For months I’ve been telling Josh, “I need a vacation.” A respite from the everyday... The kind of vacation where you travel with your best friend, explore, get lost, and soak up your surroundings. The kind where you get to step away from your “real” life and reset.
So we planned a trip to Portland, Oregon, and as the plane pushed away in the dark this morning, tears streamed down my checks. I knew I needed a vacation, but I had no idea just how much. It took a few moments, as my breath returned, before I could literally feel the tension in my shoulders let go.
There is something magical about gazing out an airplane window knowing a break from “real life” is about to begin, to feel like you're leaving the weight of the world behind.
For just a moment, a single week of time, I get to escape the sadness, the pain, the appointments, the meetings, the laundry, the bills… everything. I get to put it all on the back burner and enjoy life, unhindered by the mundane.
Sometimes it’s hard to recognize when we need time away.
We get caught up in the distractions of daily life and miss the signs. Here are just a few of the signs I experienced. Please take them as a reminder to take care of yourselves, my friends. I know not everyone can jump on a plane, so find something that works for you. Find time to take care of yourselves.
1. The idea of doing another load of laundry feels like climbing Mount Everest.

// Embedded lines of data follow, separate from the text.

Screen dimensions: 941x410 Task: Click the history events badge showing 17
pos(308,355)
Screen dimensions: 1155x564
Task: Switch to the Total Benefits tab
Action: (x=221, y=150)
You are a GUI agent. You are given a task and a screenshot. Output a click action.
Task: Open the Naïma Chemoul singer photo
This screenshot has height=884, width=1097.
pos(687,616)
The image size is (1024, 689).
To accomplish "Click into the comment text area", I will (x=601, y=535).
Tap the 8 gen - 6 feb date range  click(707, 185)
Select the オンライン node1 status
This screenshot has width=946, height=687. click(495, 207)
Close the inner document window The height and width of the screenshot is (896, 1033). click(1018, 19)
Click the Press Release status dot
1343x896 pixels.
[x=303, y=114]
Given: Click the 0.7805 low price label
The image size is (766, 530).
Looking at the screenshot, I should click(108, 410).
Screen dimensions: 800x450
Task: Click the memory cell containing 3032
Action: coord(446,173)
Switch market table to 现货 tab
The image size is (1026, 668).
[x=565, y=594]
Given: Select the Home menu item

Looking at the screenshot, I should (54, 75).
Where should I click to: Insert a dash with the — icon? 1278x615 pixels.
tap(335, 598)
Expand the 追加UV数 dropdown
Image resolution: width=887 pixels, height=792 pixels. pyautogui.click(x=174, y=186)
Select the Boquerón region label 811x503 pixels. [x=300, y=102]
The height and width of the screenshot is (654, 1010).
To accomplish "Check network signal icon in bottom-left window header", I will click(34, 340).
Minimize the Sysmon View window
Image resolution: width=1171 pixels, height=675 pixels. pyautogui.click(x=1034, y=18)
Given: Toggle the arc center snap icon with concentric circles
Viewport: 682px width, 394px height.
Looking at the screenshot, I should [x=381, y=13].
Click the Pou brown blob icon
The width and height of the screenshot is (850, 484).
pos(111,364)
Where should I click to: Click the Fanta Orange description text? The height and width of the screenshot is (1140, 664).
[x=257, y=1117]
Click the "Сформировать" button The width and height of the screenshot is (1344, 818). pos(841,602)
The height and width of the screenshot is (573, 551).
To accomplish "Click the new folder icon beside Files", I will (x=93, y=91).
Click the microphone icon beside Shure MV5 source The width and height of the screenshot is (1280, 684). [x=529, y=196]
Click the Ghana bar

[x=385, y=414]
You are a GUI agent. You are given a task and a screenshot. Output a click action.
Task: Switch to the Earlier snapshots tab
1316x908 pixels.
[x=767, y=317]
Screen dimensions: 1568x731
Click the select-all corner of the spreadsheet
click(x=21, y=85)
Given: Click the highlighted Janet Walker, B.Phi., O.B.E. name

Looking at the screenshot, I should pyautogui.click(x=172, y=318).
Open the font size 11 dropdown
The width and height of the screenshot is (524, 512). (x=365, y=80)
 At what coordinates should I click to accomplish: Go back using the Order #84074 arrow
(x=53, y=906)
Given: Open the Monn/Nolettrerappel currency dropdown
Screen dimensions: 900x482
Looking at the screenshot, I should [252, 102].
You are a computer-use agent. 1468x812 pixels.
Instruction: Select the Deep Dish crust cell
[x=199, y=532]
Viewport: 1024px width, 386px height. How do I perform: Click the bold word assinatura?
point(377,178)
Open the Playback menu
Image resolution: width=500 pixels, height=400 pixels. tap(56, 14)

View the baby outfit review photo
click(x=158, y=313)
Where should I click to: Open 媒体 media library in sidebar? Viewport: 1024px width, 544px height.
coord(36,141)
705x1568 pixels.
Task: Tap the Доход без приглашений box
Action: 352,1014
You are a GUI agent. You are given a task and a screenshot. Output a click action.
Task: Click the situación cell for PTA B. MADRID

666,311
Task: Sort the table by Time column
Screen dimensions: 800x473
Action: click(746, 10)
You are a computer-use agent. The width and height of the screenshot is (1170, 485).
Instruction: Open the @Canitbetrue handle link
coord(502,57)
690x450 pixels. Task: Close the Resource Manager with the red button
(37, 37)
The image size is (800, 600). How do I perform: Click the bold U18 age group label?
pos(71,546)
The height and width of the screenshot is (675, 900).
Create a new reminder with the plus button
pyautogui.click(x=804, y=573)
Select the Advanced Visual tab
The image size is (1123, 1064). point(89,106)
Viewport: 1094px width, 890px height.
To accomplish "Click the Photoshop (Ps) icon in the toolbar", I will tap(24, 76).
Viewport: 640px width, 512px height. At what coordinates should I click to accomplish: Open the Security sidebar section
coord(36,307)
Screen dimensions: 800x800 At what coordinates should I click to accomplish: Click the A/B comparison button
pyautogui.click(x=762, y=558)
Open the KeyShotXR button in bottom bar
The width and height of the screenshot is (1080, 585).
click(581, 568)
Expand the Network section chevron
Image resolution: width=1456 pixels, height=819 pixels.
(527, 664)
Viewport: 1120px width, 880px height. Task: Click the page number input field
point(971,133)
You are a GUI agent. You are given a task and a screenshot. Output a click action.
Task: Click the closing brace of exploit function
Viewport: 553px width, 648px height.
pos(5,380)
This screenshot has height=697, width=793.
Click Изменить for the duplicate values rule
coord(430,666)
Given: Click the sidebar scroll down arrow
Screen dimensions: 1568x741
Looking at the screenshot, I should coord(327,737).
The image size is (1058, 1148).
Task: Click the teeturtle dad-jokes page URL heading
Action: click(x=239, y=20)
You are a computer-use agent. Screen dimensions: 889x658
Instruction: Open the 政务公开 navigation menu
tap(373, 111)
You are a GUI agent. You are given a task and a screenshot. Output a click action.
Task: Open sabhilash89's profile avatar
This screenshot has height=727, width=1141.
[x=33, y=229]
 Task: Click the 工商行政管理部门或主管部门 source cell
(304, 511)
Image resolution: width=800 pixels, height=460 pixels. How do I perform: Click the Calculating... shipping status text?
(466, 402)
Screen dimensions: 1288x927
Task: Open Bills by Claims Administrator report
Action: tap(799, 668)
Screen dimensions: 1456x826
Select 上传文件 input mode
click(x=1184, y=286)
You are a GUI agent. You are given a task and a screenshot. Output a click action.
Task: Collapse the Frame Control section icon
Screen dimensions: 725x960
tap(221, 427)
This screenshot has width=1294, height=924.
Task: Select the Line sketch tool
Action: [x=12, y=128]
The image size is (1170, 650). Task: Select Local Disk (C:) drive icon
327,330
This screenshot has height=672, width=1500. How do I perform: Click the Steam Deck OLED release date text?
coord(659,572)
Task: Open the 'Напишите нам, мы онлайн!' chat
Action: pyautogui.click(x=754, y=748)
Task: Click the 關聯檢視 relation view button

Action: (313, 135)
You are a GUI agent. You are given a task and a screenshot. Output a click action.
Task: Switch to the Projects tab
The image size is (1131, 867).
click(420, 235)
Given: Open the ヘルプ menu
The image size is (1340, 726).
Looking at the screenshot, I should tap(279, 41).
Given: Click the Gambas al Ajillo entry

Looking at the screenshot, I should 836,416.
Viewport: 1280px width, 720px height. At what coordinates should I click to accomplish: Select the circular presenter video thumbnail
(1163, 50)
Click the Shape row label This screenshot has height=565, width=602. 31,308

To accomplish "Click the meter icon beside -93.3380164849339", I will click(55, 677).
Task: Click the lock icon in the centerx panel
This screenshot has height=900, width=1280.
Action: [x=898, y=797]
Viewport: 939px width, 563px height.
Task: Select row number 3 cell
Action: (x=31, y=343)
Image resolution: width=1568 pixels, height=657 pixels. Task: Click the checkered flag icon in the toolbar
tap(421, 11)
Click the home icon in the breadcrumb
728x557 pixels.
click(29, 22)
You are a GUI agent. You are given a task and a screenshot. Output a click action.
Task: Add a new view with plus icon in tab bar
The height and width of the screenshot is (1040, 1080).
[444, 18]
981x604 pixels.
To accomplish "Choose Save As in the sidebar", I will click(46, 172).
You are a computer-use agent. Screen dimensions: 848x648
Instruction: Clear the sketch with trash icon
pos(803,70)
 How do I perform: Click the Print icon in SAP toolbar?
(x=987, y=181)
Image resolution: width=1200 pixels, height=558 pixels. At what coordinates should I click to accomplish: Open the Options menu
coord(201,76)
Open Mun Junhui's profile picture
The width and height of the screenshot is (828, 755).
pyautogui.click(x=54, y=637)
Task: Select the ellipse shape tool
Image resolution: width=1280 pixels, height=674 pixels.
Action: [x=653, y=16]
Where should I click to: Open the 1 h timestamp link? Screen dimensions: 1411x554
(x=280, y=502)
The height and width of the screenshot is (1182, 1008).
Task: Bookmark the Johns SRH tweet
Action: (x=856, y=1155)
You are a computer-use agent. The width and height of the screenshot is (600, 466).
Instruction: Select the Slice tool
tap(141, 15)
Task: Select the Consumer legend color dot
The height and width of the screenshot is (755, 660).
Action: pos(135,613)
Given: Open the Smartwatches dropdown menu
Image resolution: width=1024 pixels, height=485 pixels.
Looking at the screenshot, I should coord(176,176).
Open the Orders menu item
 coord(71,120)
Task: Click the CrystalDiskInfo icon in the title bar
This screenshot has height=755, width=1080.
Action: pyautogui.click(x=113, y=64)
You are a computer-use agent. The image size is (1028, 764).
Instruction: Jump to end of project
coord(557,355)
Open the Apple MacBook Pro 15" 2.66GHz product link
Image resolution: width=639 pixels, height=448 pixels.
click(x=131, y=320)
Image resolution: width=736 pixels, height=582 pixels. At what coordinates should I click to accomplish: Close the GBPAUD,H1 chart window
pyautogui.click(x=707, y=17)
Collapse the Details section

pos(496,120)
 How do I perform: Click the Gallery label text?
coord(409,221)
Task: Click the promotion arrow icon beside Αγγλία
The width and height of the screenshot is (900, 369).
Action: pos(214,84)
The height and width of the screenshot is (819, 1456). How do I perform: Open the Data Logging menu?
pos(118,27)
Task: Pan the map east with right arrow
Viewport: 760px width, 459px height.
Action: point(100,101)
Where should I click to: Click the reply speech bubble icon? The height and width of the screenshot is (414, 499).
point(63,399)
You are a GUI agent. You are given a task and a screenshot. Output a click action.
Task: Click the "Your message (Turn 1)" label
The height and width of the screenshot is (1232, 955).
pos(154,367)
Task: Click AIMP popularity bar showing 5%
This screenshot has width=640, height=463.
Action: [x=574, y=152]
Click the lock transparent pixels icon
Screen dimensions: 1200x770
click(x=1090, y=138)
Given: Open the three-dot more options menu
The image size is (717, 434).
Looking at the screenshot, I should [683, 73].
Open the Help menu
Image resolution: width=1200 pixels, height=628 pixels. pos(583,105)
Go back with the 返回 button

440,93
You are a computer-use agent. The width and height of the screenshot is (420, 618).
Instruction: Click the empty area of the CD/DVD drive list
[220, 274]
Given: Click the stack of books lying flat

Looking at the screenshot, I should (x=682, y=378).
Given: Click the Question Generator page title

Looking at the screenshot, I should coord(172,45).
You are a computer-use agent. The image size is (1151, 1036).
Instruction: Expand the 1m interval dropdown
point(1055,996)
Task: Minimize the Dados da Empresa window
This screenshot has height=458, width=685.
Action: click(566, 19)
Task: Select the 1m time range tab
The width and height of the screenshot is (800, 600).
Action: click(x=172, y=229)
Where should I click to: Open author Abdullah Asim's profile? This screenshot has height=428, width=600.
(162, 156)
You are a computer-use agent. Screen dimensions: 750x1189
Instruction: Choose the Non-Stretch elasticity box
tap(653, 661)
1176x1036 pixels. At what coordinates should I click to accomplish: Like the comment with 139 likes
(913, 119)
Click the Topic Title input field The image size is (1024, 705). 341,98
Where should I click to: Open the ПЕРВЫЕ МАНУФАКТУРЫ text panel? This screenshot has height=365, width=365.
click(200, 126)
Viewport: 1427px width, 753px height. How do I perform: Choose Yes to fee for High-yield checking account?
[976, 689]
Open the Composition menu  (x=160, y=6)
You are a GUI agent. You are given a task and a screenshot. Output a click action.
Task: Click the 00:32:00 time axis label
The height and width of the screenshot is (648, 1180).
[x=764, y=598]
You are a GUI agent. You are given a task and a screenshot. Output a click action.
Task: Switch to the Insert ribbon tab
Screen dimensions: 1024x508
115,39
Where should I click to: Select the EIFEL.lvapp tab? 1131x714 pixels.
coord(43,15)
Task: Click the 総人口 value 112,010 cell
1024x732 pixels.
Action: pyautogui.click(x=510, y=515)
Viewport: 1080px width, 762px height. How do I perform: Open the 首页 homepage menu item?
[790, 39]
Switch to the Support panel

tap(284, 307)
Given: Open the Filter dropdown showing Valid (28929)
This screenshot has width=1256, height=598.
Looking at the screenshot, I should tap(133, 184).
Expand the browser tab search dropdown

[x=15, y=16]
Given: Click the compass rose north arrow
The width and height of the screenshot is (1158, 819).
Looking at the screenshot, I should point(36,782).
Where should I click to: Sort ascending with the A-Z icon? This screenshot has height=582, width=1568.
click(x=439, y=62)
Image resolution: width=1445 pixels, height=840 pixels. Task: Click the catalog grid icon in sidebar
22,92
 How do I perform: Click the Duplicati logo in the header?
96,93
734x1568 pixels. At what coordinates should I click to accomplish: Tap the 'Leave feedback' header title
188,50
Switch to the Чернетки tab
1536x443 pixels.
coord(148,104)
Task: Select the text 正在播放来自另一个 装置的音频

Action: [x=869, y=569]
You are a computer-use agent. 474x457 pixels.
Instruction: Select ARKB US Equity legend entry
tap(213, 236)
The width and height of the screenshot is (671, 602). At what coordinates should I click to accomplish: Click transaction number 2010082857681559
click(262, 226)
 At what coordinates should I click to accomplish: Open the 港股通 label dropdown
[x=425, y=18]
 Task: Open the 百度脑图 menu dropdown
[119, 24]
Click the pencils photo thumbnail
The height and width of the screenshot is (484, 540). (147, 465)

Do regular everyday chores feel like they might send you over the edge? Josh and I try to keep it light in our house by laughing when we hit our edge, raising our hands and making a declaration: “I’m losin’ it!” It’s our little signal to each other that we’re at our max and can’t handle much more. It's been two years since we lost Adeline and we still experience these moments frequently. And then your Word-a-Day calendar literally tells you to take a respite...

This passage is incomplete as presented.